PROVIDED DATA Start Marker

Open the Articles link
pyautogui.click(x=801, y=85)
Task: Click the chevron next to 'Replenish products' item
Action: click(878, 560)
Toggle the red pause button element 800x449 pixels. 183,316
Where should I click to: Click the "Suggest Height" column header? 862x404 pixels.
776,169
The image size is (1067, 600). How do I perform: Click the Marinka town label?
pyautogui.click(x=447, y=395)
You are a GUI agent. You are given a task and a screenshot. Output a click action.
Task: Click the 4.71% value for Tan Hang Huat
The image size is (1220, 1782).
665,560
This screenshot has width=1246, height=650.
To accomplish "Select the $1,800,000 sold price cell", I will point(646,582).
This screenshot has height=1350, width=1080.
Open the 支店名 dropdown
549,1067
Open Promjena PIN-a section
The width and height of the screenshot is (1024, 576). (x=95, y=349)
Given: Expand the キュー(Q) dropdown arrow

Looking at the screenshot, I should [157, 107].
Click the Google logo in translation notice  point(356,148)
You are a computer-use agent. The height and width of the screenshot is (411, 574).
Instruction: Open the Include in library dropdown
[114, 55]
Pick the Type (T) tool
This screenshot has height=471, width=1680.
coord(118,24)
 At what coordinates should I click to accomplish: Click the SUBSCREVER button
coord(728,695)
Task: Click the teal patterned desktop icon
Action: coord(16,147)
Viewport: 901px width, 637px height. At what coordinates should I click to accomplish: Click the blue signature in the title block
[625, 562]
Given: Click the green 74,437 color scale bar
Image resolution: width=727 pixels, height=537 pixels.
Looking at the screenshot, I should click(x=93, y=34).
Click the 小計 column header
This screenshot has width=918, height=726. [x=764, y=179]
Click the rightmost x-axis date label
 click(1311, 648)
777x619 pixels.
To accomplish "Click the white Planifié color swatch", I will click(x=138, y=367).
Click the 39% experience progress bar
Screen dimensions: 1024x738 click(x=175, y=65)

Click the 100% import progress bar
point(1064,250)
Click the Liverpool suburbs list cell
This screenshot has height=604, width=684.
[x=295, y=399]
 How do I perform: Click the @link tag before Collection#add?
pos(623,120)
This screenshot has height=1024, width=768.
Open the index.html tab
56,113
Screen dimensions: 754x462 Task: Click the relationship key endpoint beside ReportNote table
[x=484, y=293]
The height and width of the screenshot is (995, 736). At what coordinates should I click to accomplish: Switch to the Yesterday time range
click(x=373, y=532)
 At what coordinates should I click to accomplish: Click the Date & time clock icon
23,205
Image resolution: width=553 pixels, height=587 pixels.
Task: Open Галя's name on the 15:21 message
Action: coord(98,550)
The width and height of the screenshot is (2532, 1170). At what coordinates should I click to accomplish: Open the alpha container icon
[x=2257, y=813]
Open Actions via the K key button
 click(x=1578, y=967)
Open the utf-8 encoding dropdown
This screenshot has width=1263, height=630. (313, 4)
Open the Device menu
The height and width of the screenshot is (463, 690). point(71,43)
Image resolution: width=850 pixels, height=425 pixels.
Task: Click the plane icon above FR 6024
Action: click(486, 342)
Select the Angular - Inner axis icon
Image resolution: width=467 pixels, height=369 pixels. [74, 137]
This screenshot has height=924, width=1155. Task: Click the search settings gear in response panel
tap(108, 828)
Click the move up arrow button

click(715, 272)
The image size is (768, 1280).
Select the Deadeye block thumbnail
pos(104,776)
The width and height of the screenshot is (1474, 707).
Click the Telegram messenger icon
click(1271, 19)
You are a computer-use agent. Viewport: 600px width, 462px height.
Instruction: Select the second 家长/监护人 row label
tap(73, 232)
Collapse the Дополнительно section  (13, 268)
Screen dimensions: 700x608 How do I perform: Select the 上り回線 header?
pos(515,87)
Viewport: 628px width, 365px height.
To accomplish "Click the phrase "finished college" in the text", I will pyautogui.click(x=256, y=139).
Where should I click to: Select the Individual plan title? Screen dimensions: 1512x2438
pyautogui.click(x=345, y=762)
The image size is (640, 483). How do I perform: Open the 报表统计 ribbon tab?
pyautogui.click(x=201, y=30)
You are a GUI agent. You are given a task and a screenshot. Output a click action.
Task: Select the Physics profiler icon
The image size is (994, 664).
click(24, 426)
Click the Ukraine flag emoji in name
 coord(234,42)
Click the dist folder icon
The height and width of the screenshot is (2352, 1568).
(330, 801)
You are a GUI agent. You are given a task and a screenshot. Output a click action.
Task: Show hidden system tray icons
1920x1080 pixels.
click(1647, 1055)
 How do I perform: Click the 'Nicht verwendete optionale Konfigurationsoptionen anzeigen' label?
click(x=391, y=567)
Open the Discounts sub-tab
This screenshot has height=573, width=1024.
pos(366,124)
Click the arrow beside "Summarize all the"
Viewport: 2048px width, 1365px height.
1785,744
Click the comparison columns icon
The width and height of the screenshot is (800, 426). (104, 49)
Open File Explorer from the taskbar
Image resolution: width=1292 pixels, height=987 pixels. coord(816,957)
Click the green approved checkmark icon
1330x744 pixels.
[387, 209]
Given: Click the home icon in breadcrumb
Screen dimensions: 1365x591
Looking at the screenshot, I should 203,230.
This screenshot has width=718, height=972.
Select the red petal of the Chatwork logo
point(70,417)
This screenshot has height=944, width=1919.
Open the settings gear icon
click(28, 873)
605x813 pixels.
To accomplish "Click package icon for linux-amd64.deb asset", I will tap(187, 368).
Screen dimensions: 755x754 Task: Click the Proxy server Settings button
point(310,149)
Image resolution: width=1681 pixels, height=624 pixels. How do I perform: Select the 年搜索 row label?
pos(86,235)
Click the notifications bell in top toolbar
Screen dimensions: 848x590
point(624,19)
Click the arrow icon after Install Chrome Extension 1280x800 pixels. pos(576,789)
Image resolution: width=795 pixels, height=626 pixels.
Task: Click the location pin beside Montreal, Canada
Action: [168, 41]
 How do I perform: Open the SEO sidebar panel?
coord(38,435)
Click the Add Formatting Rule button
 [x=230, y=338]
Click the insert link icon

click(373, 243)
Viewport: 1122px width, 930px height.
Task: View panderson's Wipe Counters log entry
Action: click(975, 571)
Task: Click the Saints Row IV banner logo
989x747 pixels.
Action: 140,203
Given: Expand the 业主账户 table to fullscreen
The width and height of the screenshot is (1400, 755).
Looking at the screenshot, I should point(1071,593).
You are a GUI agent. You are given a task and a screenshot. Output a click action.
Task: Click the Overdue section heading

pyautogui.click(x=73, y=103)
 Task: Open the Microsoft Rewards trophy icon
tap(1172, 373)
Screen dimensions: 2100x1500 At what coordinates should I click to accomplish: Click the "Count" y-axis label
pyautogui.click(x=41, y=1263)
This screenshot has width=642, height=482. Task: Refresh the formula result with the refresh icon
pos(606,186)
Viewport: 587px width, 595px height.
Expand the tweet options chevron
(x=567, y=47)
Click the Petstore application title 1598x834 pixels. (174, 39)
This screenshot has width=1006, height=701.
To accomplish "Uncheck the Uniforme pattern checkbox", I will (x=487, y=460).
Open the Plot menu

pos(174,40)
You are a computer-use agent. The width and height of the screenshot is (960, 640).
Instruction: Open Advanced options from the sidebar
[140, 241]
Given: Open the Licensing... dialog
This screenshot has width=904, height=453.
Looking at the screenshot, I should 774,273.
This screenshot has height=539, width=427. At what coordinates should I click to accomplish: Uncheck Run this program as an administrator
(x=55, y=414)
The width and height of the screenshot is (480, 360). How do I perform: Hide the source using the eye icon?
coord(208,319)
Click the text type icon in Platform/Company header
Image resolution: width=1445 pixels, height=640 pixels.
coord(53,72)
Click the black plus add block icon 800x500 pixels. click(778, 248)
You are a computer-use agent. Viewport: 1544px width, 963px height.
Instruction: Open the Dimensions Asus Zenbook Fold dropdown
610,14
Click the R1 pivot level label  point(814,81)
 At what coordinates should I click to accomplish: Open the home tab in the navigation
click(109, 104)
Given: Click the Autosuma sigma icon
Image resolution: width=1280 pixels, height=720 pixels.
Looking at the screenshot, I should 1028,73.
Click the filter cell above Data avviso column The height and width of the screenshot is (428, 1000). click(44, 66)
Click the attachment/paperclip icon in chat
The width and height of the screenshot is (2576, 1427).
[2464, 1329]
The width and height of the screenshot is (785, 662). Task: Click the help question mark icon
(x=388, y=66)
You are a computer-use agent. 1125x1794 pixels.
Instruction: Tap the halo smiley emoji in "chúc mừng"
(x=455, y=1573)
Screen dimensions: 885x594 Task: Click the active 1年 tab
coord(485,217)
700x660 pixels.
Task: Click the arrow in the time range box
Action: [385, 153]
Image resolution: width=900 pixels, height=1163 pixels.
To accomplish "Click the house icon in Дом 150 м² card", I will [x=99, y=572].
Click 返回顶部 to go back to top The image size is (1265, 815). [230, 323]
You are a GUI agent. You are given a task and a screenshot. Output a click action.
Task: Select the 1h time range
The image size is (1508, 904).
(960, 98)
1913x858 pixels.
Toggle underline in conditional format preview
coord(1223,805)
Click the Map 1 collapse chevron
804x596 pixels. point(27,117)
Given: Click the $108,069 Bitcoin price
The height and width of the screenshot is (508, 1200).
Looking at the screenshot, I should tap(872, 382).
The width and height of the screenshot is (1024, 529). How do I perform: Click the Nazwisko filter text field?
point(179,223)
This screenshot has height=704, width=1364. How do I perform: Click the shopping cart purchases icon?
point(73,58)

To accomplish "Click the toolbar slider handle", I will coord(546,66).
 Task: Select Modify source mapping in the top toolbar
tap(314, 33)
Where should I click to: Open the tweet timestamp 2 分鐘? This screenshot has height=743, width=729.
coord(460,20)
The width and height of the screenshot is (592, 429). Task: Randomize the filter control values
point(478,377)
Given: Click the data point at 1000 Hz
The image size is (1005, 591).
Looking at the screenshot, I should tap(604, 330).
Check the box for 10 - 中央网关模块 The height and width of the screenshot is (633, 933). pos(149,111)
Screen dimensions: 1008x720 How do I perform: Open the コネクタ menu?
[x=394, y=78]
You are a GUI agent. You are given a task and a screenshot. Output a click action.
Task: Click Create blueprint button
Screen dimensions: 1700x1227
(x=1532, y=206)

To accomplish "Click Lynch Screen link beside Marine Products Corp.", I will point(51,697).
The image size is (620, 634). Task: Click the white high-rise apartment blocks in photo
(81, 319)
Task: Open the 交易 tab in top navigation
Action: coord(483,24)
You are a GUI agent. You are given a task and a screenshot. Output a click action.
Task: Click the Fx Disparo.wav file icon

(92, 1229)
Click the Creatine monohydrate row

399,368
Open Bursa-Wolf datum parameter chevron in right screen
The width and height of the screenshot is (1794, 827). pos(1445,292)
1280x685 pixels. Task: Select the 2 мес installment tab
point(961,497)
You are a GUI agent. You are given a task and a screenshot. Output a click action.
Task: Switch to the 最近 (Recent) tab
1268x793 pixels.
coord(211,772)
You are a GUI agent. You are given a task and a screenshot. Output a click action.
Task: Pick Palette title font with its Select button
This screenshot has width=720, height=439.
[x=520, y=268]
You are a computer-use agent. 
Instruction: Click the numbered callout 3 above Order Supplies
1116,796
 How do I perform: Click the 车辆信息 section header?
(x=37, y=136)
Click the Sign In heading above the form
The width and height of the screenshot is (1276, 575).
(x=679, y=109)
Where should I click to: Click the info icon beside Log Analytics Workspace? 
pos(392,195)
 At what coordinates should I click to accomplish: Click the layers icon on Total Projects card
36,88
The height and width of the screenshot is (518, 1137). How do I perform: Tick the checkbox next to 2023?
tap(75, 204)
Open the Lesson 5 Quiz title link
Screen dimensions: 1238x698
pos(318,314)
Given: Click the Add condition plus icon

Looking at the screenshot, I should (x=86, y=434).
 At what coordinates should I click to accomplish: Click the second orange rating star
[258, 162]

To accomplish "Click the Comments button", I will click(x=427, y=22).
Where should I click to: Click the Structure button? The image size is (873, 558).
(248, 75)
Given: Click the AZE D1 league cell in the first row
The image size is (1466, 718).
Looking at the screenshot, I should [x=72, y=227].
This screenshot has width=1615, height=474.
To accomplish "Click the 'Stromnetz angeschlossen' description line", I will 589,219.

PROVIDED DATA End Marker

■ WORK TASK ■
Within the records, filter for lines that contain the word "price" and show each one.

■ SOLUTION FOR THIS EXERCISE ■
To accomplish "Select the $1,800,000 sold price cell", I will point(646,582).
Given: Click the $108,069 Bitcoin price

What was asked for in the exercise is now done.